Your objective — Copy each of the entries below word for word, changing nothing.

Records for the exercise —

***

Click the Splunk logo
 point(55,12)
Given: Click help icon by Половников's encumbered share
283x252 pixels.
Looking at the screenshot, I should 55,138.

***

Solved exercise —
Click the Splunk logo
 point(55,12)
Given: Click help icon by Половников's encumbered share
283x252 pixels.
Looking at the screenshot, I should 55,138.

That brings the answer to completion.